*Your instructions*
Rewrite the part of the records that begins with the line containing "This screenshot has height=803, width=1066." and runs through the end of the records, substituting "Expand" for "Collapse" and leaving everything else unchanged.

Entries on where items appear:
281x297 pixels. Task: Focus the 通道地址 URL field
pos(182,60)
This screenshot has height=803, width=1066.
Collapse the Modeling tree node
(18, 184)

*Response*
This screenshot has height=803, width=1066.
Expand the Modeling tree node
(18, 184)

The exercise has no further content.